Moortown Farm, across the lane from us, was owned by Ted Hughes, who was Poet Laureate for many years. Writing in 1979, in the preface to ‘Moortown Diaries’, Ted Hughes says this:
Buried in their deep valleys, in undated cob-walled farms hidden not only from the rest of England but even from each other, connected only by the inexplicable, Devonshire, high-banked, deep-cut lanes that are more like a maze of defensive burrows, these old Devonians lived in a time of their own… The breed was so distinct, so individualised and so all of a piece that they seemed to me also a separate race.
How rapidly that changed within the next decade, how completely that ancient world and its spirit vanished, as the older generation died off and gave way to sons who were plunged into the finance nightmares, the technological revolutions and international market madness that have since devastated farmers, farms, and farming every seen , intensifying right up to this moment…..

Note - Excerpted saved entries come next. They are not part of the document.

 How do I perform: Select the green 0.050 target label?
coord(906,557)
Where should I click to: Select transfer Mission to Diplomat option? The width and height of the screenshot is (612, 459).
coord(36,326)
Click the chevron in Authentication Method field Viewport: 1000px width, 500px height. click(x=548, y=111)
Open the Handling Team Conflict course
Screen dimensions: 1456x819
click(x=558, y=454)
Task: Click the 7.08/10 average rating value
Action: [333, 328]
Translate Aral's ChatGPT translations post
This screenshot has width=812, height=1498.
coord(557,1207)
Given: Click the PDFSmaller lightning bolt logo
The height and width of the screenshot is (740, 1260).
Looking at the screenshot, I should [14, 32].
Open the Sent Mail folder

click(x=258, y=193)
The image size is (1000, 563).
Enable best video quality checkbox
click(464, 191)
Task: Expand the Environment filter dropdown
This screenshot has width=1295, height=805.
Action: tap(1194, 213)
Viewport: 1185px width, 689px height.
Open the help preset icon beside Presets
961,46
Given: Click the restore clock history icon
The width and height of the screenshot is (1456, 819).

That seismic upheaval which has been, probably, one of the biggest extinctions so far in the evolution of the English countryside and farming tradition. … this deeply satisfying self-reliant if occasionally gruelling way of life had mutated – into a jittery, demoralised, industrial servitude, in effect farming not stock and land but grants and subsidies, at the mercy of foreign politicians, big business conglomerates, banks managers and accountants.